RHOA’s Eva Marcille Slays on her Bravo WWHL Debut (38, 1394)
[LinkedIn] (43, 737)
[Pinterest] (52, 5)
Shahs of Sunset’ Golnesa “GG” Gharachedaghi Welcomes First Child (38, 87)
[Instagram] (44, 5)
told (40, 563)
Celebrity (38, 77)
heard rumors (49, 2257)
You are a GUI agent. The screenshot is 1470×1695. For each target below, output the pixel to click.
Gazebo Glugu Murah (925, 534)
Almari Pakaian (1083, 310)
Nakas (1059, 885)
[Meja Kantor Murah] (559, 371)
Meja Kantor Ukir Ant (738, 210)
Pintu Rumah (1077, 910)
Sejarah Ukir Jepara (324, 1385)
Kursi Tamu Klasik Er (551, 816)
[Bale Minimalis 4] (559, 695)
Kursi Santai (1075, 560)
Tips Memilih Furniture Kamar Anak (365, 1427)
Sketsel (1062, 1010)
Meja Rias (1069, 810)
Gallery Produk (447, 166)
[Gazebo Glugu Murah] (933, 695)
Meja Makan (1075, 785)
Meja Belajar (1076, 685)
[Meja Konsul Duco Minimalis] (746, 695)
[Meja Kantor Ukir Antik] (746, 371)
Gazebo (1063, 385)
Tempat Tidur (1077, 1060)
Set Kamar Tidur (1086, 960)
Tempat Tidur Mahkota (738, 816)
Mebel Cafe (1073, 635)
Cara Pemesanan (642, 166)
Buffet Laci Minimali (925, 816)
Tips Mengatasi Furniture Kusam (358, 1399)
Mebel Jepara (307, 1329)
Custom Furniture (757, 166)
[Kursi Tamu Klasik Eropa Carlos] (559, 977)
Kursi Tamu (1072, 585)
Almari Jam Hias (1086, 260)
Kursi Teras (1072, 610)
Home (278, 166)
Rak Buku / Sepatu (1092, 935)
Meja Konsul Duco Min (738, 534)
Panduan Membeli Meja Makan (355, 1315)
═══
What is required: Write out again exactly the lines that run from the one holding "Mebel Cafe (1073, 635)" through the last line of the data; omit all other lines.

Solved exercise:
Mebel Cafe (1073, 635)
Cara Pemesanan (642, 166)
Buffet Laci Minimali (925, 816)
Tips Mengatasi Furniture Kusam (358, 1399)
Mebel Jepara (307, 1329)
Custom Furniture (757, 166)
[Kursi Tamu Klasik Eropa Carlos] (559, 977)
Kursi Tamu (1072, 585)
Almari Jam Hias (1086, 260)
Kursi Teras (1072, 610)
Home (278, 166)
Rak Buku / Sepatu (1092, 935)
Meja Konsul Duco Min (738, 534)
Panduan Membeli Meja Makan (355, 1315)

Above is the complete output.